I am fighting hard core depression

I am fighting hard core depression. I do not know how much of it is the result of too much estrogen or how much of it is the result of psychotropic drugs or how much of it is the result of the altered brain biochemistry caused by the cybernetics and alien virus. I know that I woke up cocooned from reality (psychotropic drug) so deeply that I could barely get the energy to move, so deeply depressed that I had absolutely zero desire or energy to even get to the computer to read the morning Internet news. Then I took testosterone tablets (actually three), and I got the necessary boost to function. It isn't much of a boost, and certainly I still feel like something is dragging me down, and that I am struggling just to be present to reality, but considering the before and after, it is just one more confirmation that I need to be on a much higher dosage of testosterone than I currently am. Instead, I am force fed female hormones. I am completely congested with the excess mucous that female hormones cause, and I am just completely miserable with the constant and sticky vaginal wetness caused by the other female hormones.

I wonder if I will ever feel like a human being again. My inner voice says I will get my body back, and I trust it, but I just don't see how, at least in this lifetime. I know that it is the female hormones which makes the body so hateful to my sense of self-identity. When I am on testosterone with no female hormonal supplementation, I don't pay attention to the body, even though I am aware that I can no longer do things like yoga, or playing a musical instrument, because of the mutilation of my shoulders and arms. However, when I am on estrogen/progesterone, I am constantly aware of my unnatural and alien body, and it drives me crazy, especially since I can barely move my arms without brushing against the big cow boobs the mutilation has created. I think this is because the estrogen/progesterone seriously hampers, rather than enhances, my ability to relate to the world. In short, testosterone makes me less autistic, while the female hormones make me more. The mind controllers who have turned my body into a lab rat experiment are feeding me both high levels of testosterone (because they finally have accepted the fact that my brain requires high levels of testosterone to function) and estrogen/progesterone. The testosterone allows the brain to function but the female hormones makes me angry and anxious, in short autistic.
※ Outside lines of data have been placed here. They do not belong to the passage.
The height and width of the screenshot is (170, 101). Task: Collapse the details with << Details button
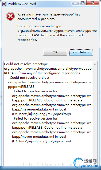81,52
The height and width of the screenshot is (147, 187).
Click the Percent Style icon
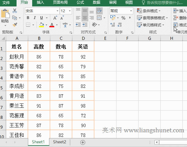(x=123, y=18)
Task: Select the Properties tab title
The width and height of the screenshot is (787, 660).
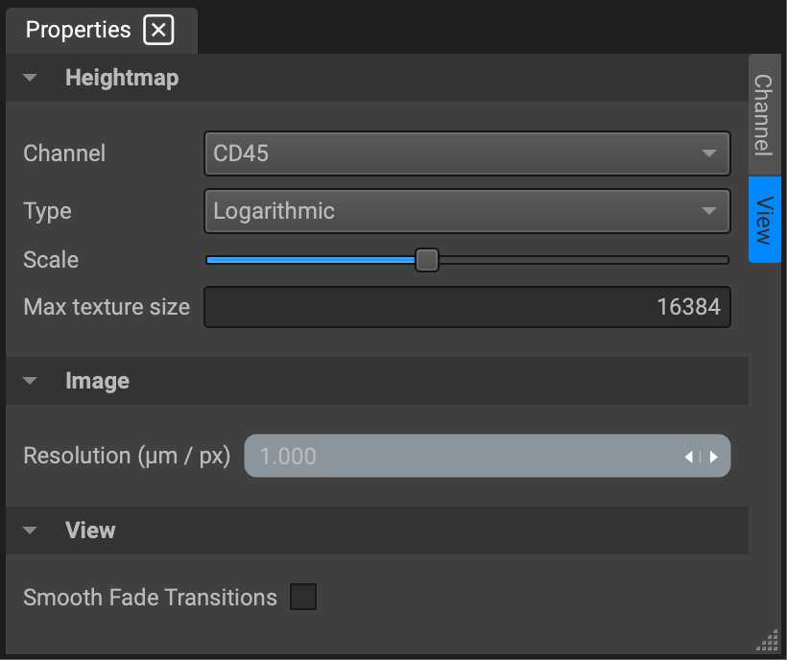Action: (78, 30)

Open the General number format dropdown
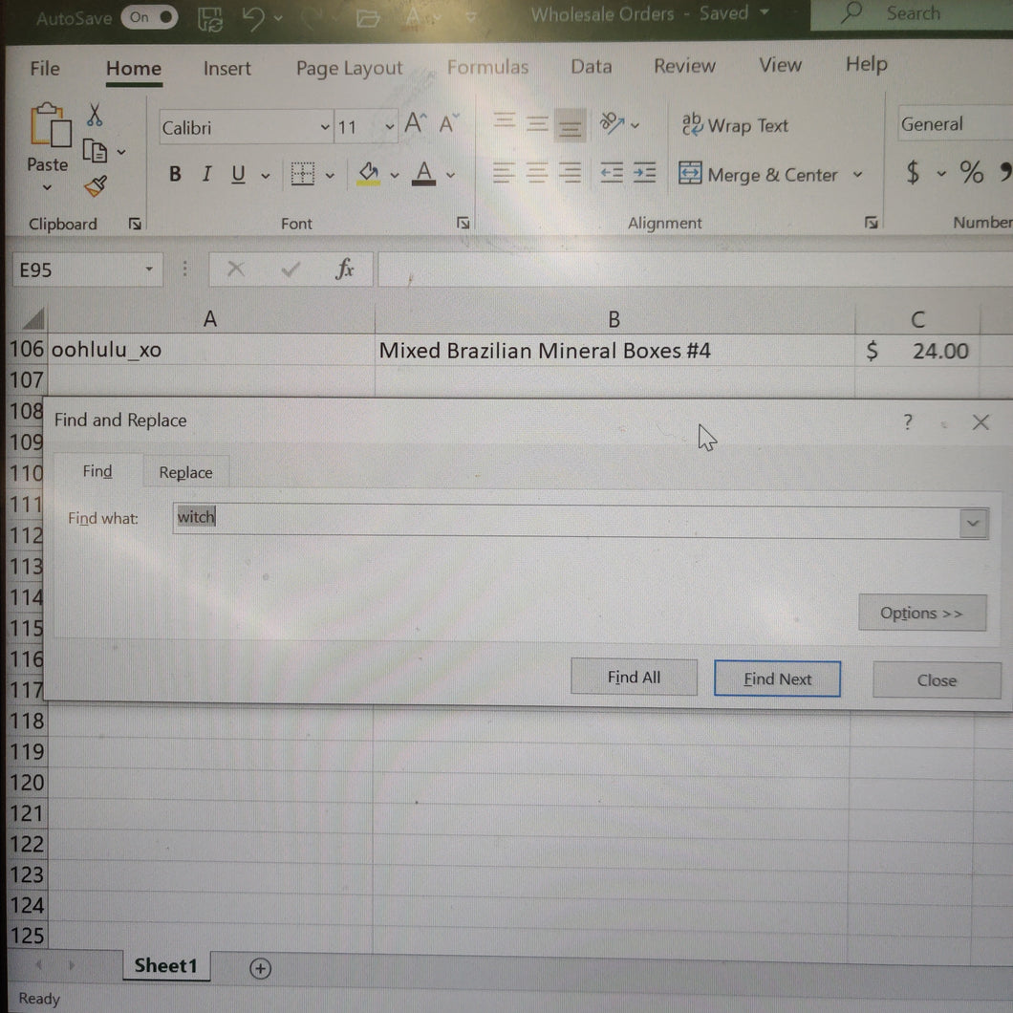coord(951,124)
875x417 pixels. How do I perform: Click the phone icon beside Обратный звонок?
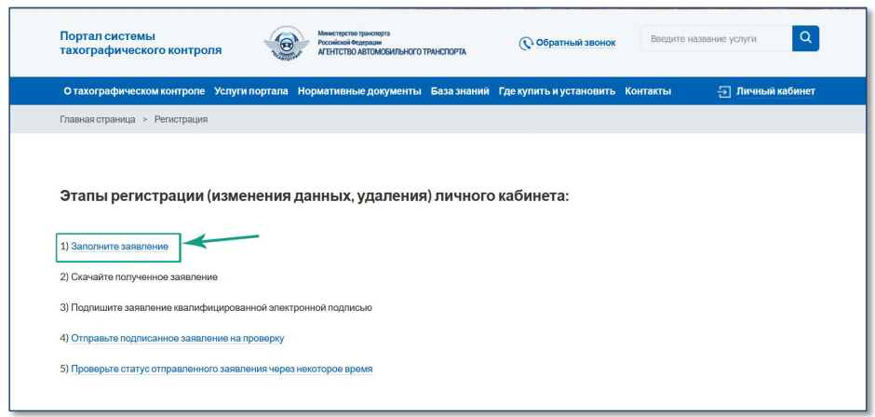click(526, 43)
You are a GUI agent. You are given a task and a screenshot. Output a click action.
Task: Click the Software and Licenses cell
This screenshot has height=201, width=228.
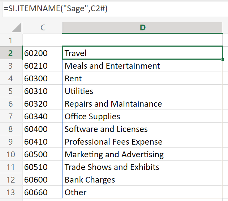(142, 129)
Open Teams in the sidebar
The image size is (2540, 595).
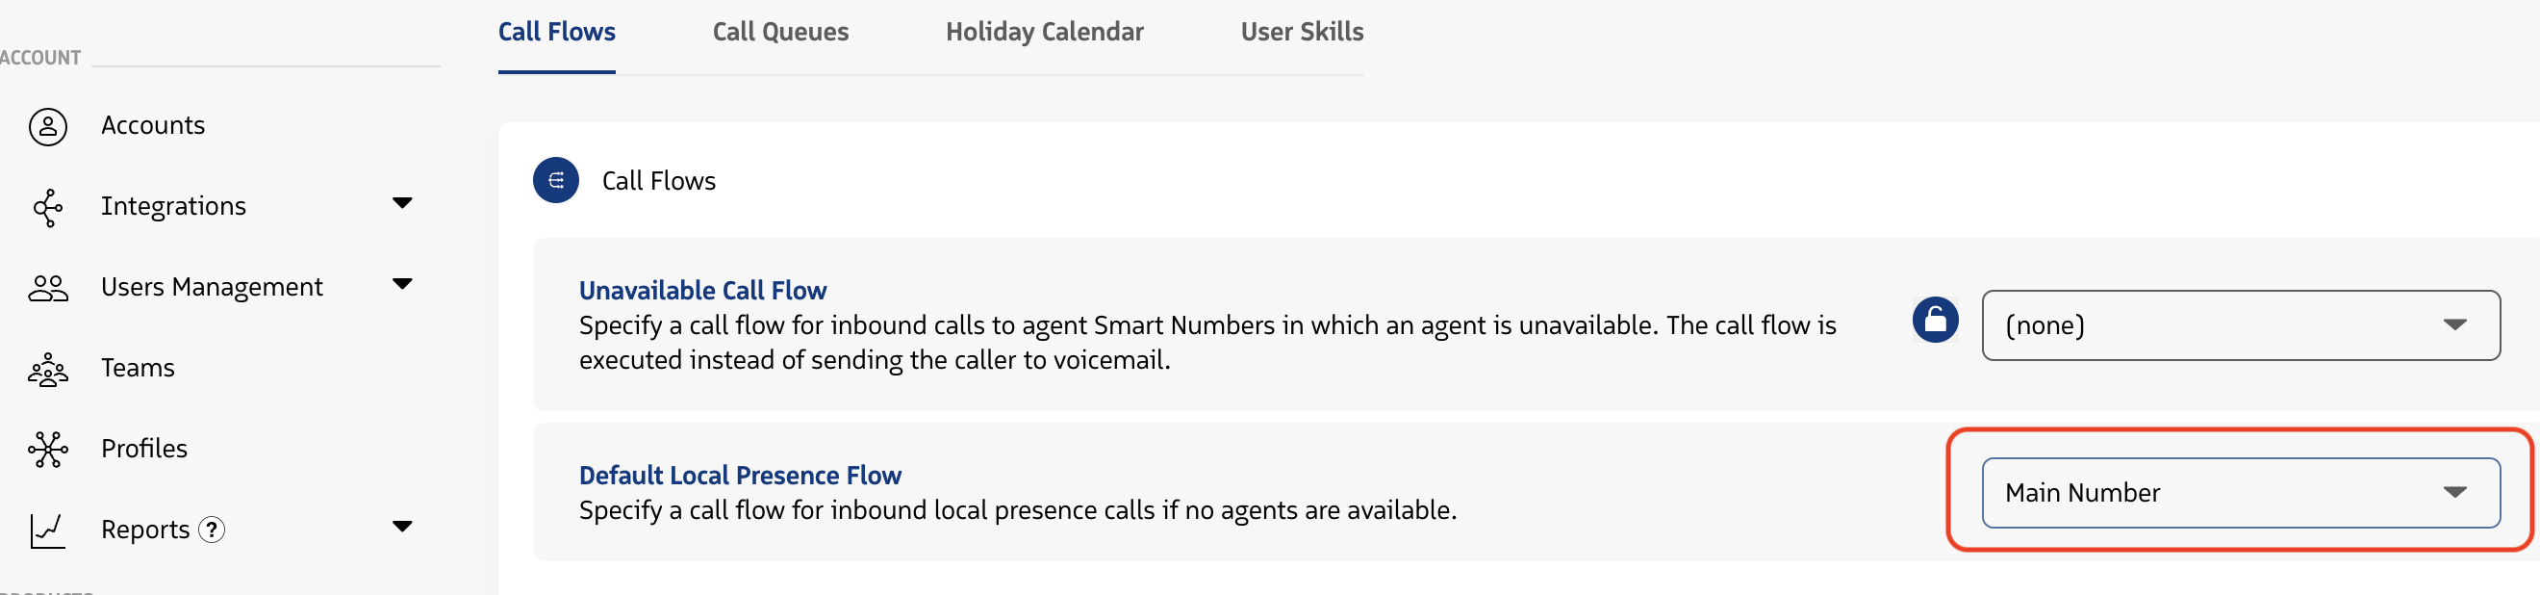138,368
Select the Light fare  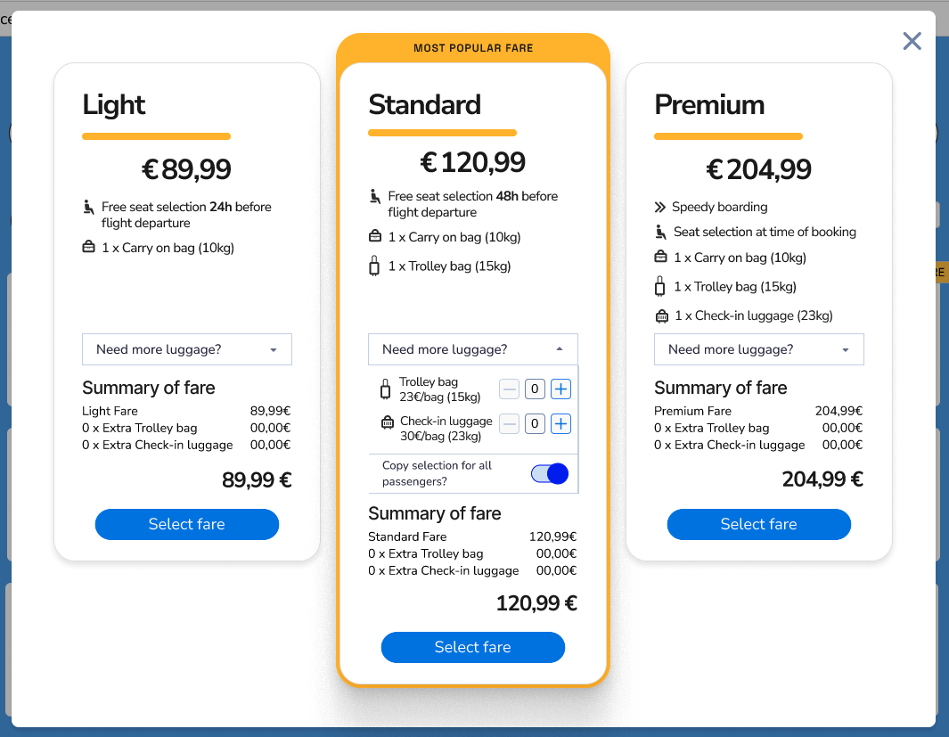186,524
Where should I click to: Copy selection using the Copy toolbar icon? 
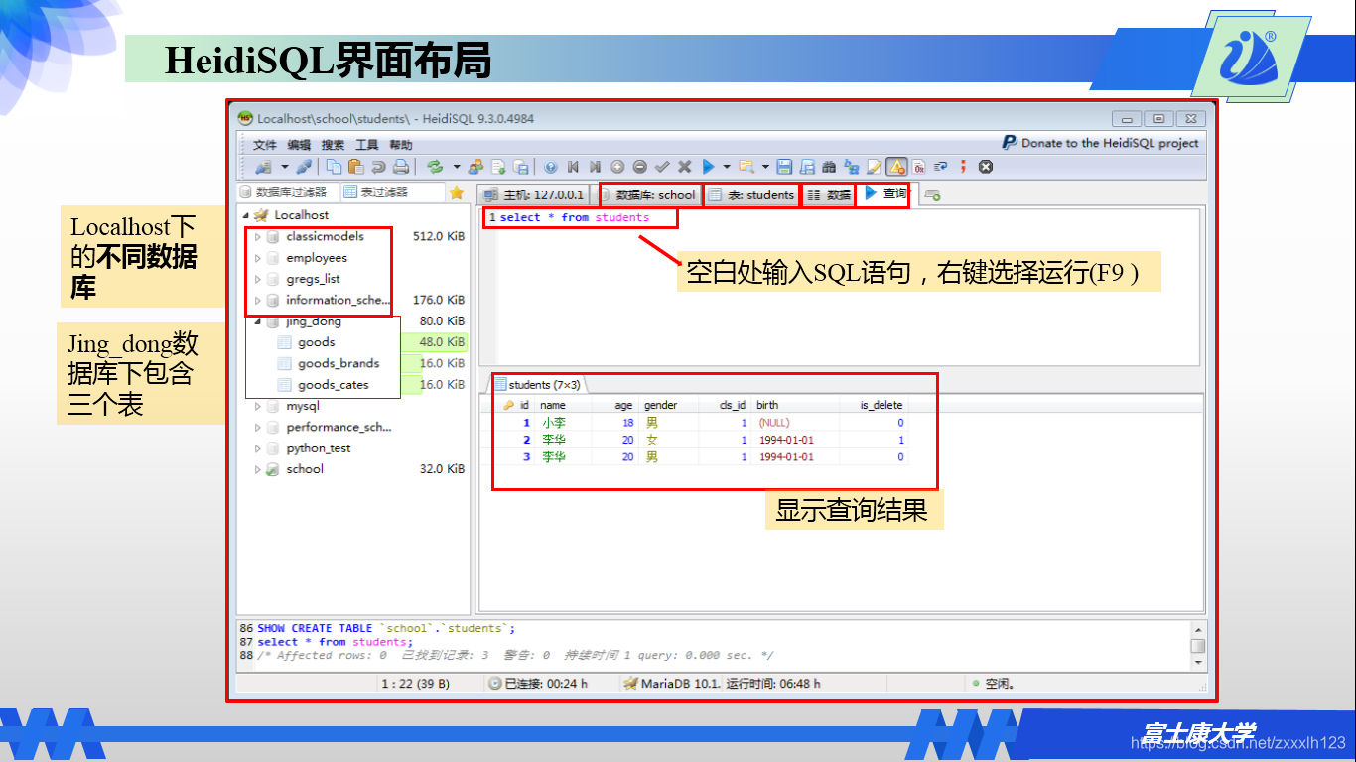(x=334, y=169)
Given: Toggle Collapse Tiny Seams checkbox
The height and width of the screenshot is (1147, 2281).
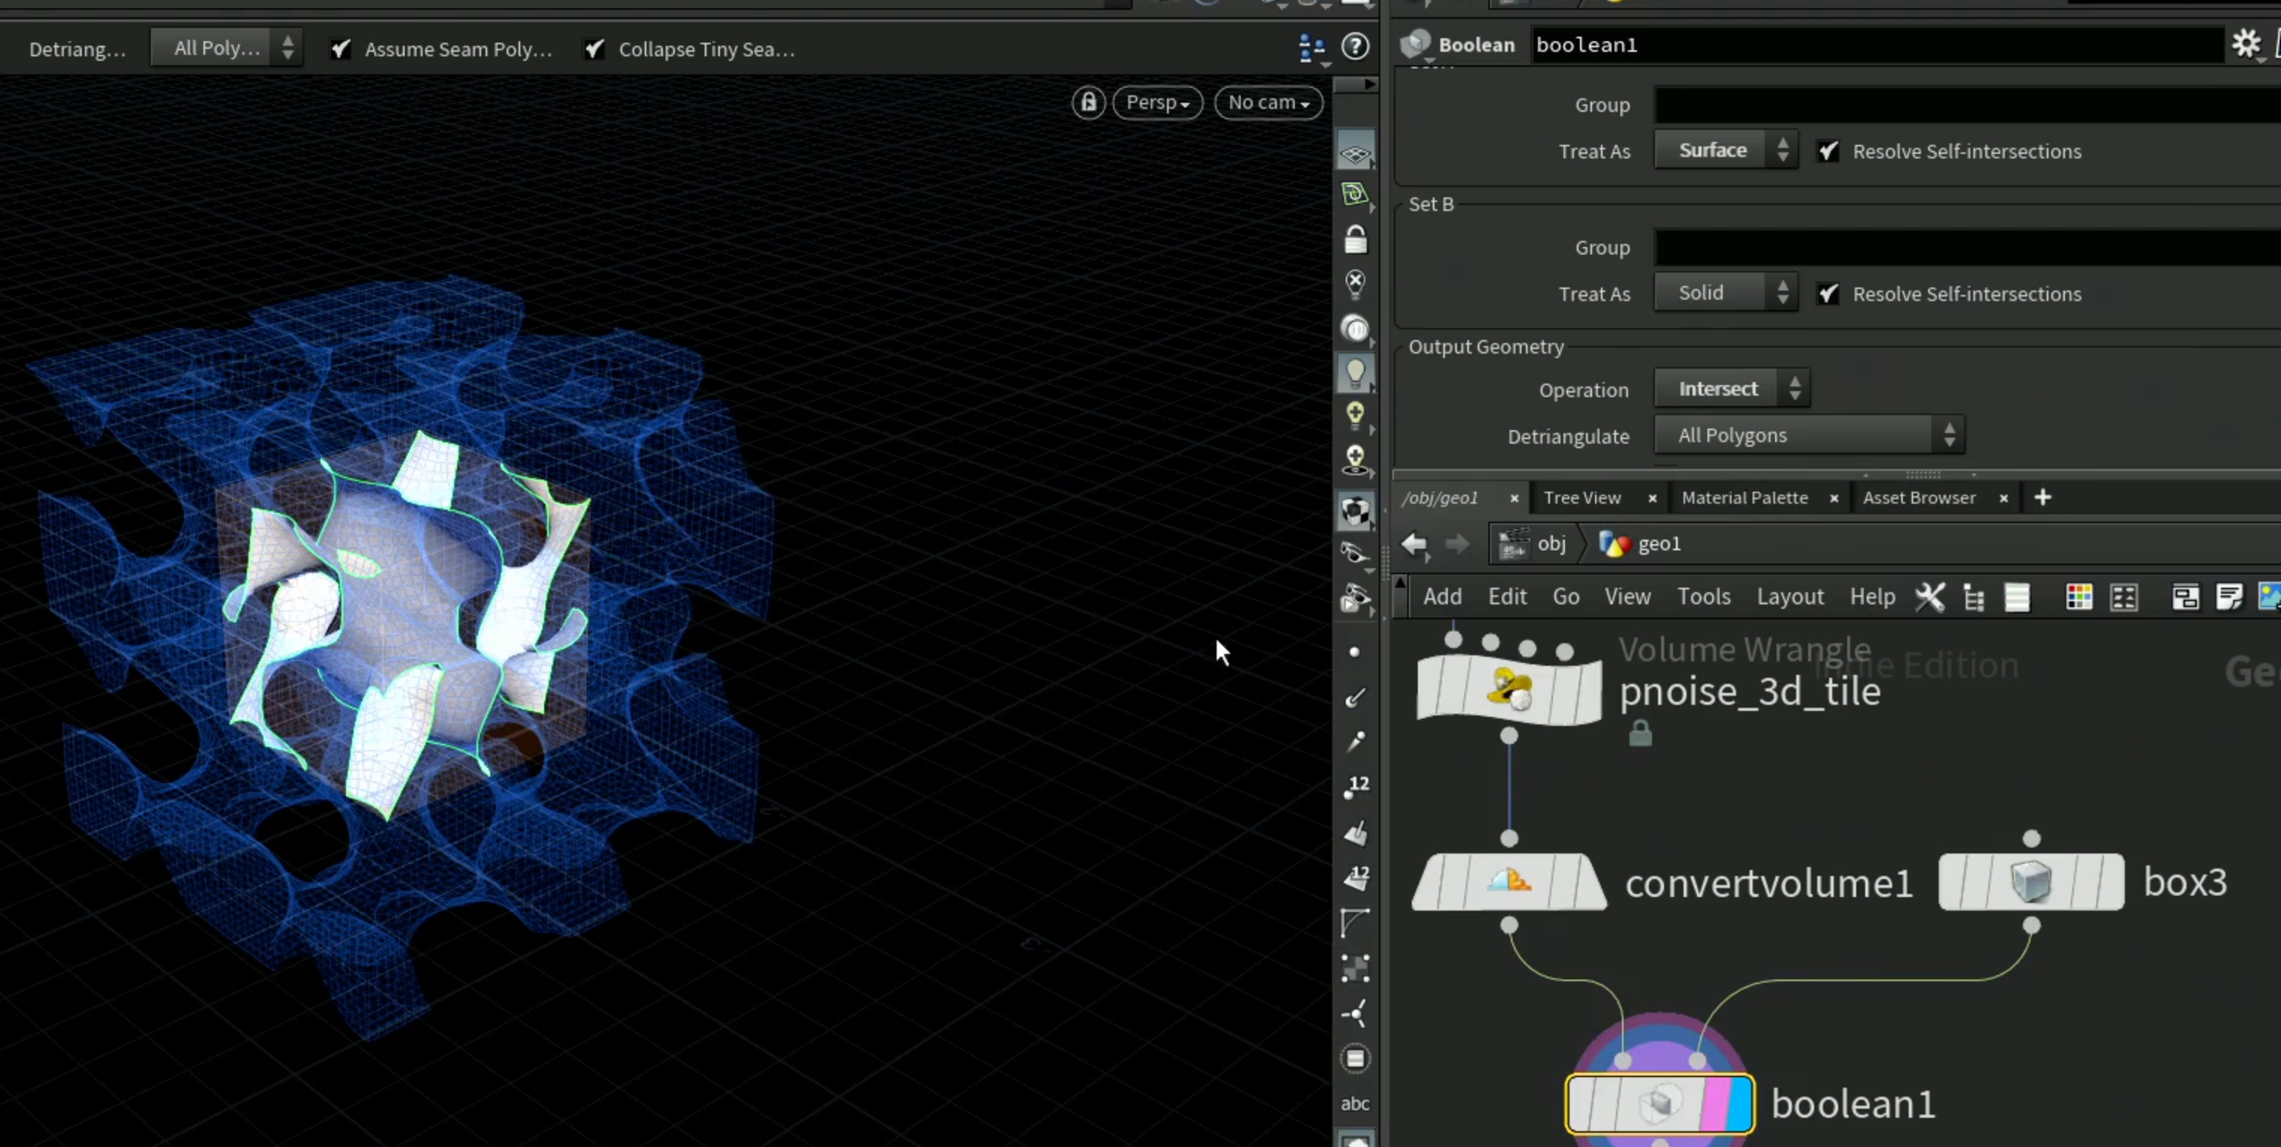Looking at the screenshot, I should tap(595, 50).
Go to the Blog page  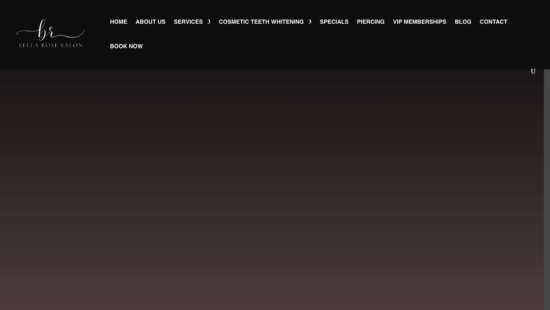click(463, 22)
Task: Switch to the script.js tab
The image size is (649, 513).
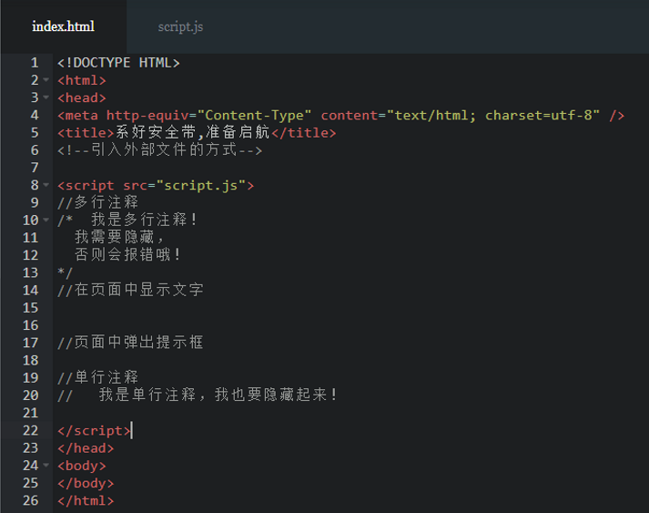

I am aware that this feeling of alienation and self-hatred of the body is actually a mind-control technique of the evil aliens and their human sycophants who are responsible for the chemical soup that is in my brain, and I have tried to fight it for years, but I have no energy left. I know that part of my despair is the drugs/female hormones that I currently am on, but with every breath that I cannot breathe, due to a congested nose, I wonder how long I can live in this hell? As I write this, the download has increased--I started out fairly well, but I am now losing all energy and touch with reality. Need to go.